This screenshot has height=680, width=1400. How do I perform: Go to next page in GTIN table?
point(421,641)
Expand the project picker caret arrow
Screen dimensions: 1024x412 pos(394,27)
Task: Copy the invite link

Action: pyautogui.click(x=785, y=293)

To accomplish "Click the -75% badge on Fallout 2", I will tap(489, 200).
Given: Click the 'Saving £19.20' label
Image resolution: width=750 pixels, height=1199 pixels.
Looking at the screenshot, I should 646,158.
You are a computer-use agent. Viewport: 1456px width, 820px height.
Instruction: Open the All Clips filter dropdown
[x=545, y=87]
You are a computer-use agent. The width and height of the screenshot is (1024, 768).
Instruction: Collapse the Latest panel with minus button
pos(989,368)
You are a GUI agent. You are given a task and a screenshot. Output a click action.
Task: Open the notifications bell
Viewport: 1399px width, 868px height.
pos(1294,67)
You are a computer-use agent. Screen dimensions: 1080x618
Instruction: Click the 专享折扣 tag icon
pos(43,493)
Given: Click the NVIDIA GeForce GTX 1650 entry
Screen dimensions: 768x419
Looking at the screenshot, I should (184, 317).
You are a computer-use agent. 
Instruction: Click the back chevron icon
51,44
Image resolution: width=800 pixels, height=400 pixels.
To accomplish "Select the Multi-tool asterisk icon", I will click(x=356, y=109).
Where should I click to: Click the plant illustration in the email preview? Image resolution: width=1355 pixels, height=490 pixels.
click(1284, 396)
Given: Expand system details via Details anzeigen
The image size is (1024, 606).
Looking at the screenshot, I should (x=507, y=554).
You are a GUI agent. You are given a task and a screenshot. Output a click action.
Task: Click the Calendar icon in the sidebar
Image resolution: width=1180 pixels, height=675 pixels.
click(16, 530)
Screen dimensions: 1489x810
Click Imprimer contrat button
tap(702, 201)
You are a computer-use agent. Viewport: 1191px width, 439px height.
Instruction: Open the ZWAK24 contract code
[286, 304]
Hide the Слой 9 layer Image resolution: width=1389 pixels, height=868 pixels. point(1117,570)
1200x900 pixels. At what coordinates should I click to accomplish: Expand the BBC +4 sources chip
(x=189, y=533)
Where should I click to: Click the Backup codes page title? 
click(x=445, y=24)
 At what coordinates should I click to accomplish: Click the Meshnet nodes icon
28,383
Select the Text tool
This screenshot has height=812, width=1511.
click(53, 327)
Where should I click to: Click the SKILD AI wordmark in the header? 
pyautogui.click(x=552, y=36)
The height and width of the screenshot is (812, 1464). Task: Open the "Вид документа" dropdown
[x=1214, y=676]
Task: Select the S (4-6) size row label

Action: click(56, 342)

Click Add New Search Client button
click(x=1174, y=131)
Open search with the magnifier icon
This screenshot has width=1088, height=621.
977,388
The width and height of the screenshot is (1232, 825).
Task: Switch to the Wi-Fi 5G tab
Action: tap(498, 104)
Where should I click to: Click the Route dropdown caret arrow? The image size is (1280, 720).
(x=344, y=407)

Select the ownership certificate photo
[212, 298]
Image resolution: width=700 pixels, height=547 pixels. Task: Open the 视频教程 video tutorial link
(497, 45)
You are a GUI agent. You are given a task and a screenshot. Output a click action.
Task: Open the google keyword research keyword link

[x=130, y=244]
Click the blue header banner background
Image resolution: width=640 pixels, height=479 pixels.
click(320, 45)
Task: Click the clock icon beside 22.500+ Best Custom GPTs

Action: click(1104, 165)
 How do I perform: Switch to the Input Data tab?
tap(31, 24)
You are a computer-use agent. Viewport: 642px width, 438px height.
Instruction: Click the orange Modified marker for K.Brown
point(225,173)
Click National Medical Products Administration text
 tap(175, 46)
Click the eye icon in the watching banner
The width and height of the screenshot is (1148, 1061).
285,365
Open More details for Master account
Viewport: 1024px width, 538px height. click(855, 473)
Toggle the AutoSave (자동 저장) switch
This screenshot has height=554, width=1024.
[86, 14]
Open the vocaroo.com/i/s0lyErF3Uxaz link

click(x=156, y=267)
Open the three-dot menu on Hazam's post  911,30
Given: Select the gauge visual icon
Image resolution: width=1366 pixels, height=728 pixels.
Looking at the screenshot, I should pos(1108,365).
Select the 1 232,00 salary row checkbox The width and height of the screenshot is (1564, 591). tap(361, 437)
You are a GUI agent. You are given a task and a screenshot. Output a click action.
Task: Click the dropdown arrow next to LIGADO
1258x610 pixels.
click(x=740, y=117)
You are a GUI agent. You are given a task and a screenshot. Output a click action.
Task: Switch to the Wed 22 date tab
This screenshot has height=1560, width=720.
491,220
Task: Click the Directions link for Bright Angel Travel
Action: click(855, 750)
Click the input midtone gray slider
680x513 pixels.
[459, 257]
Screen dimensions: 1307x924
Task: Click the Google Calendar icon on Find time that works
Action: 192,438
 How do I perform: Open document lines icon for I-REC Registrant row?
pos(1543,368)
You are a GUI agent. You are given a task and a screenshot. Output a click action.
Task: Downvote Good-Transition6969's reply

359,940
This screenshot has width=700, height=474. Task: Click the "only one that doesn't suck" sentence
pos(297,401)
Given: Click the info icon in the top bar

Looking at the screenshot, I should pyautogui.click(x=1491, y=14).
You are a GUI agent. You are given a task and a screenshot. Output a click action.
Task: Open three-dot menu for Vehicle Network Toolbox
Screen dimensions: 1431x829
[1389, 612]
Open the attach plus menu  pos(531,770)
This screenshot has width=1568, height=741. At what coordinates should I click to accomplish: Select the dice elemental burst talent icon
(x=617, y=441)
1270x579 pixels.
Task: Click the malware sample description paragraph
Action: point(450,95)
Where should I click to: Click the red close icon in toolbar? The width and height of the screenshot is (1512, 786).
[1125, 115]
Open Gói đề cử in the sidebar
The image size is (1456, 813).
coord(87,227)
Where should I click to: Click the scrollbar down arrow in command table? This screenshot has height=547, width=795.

══════

Task directions » Give the count of lines in the listing above that include "menu", with no other words.

Problem solution » 3